▶ [Work required] Omitting all pictures, retype the entries below exactly as given.
--- Given records Enclosed Below ---
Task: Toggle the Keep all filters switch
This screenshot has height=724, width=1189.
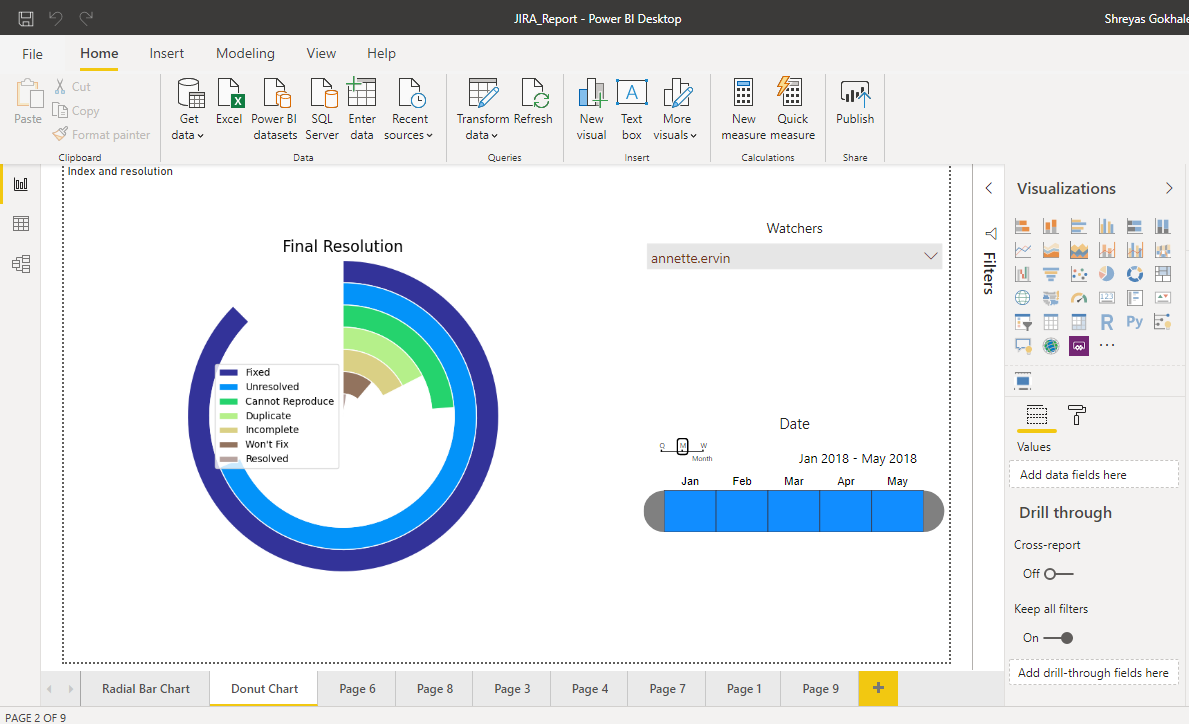Action: [1058, 638]
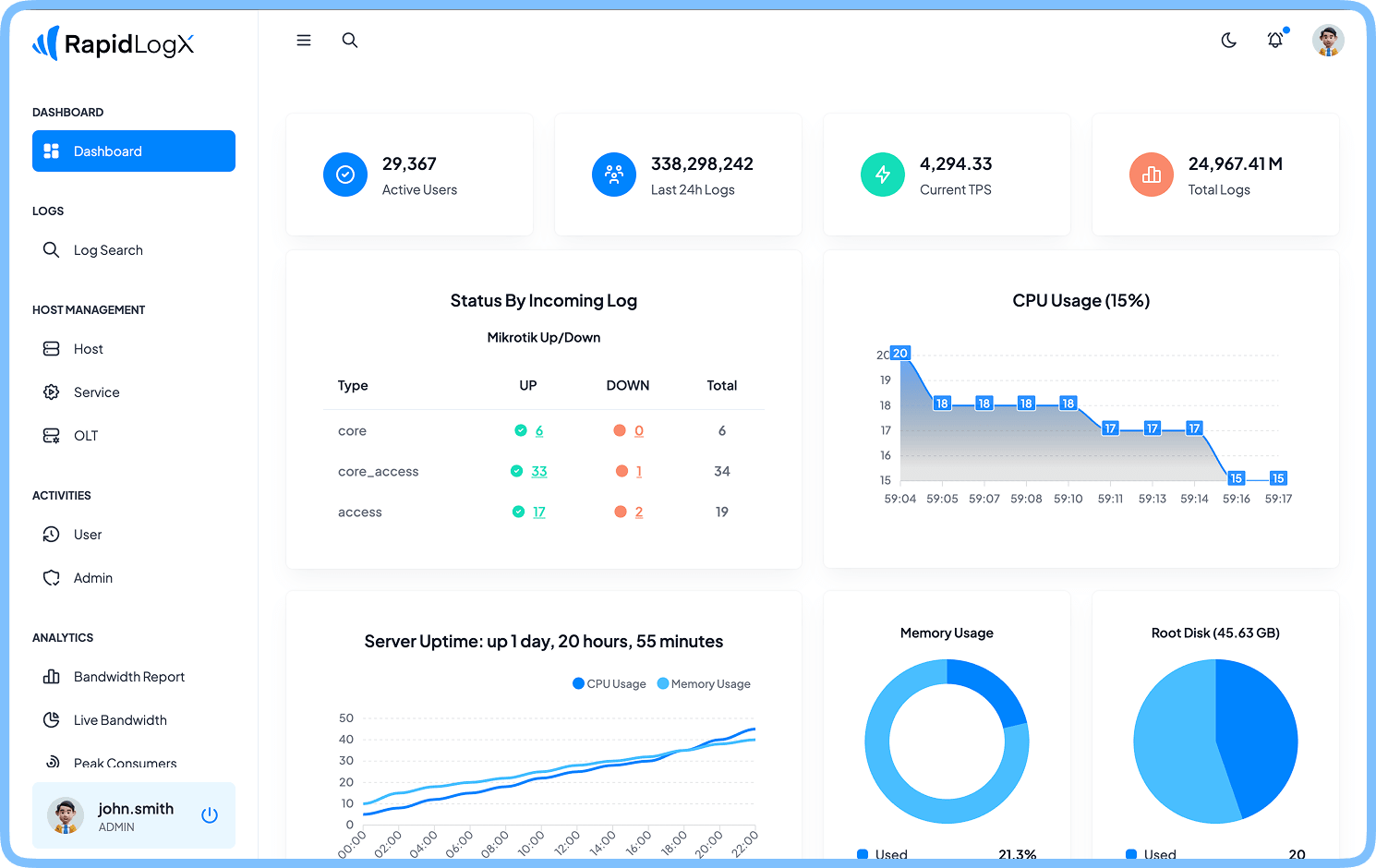Toggle the Memory Usage legend series
This screenshot has width=1376, height=868.
(x=704, y=684)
--- End of Enclosed Given records ---
▶ [Answer to the problem]
Task: Toggle the Keep all filters switch
This screenshot has height=724, width=1189.
Action: [1058, 638]
Toggle the Memory Usage legend series
This screenshot has width=1376, height=868.
(x=704, y=684)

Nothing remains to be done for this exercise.